Why it is time to picture yourself as a milking stool

The Good Life Letter 

11th September 2016

Has anyone ever described your health as a three-legged stool?

Chances are there aren’t many of us who have been challenged to consider ourselves as the property of a milkmaid, but last week that was exactly what happened to me.

I was talking with a friend who is an osteopath, and I wanted to try to understand how he saw his role in the pantheon of medical interventions.

In some way I was expecting him to launch into a description of organising dislocated bones, facilitating piezoelectric forces or ‘cracking backs’ to make people more mobile.

But far from it.

He explained that in his view our bodies and therefore our health are based upon three supporting pillars, just like the milking stool.

Many people focus on the physical aspect – considering the skeleton, its joints and the muscles that move it.

Aches and pains are common in these and the effects can be very limiting for people’s lives.

However, he said that there were other factors that went hand in hand with these.

Our chemical health was also important, taking into account our hormonal balance, levels of hydration and the foods that we eat. For many people this consideration only comes to bear when they are trying to lose weight, but in fact it is critical to our general well being.

Stress hormones can heighten pain, weaken the healing response and severely change our outlook on life.

And this led to the third and he said most underestimated aspect of health – our emotional state.

Let me explain why.

How can you change the way you see your world for the better?

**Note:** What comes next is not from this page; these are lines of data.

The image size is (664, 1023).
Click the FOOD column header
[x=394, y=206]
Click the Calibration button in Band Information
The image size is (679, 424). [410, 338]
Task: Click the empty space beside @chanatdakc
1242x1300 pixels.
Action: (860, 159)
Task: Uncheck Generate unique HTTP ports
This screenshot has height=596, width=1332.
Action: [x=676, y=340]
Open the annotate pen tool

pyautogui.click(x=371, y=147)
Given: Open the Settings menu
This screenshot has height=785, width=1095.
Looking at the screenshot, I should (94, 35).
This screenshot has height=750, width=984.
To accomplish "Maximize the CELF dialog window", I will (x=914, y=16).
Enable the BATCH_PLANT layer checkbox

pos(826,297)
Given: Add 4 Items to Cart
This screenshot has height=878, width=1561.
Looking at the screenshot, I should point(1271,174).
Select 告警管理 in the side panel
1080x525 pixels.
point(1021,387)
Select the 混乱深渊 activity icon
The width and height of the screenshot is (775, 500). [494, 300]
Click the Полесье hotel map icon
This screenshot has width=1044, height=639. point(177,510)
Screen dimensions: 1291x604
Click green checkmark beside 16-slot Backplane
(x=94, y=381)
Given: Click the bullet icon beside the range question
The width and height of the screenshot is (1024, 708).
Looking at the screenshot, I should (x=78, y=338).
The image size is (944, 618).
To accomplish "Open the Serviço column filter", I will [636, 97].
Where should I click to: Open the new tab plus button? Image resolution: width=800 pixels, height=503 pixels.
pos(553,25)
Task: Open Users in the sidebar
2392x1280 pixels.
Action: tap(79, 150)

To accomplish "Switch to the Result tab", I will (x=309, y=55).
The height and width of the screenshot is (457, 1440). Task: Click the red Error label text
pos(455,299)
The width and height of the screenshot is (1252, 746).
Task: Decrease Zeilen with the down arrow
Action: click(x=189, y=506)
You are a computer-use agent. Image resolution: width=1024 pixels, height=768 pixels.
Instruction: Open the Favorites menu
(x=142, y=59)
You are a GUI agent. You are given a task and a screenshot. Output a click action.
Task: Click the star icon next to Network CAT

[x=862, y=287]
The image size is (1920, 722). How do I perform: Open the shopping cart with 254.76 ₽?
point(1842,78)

All it takes is just one minute every day

Are you the emotional type?

There is an issue with the question above which is that many people will see the word emotional and immediately attach some negative connotation.

It has perceptions of over wrought individuals making a scene because they haven’t been given the right kind of melon.

But the truth is that we are all very emotional creatures, in that our bodies are governed by our emotional state.

Just think about how a day with friends and family makes you feel?

For a large part you will be relaxed, happy and full of the joys of life... but when you see a child getting too close to the duck pond you will envisage all sorts of horrors and leap into action to prevent a damp toddler.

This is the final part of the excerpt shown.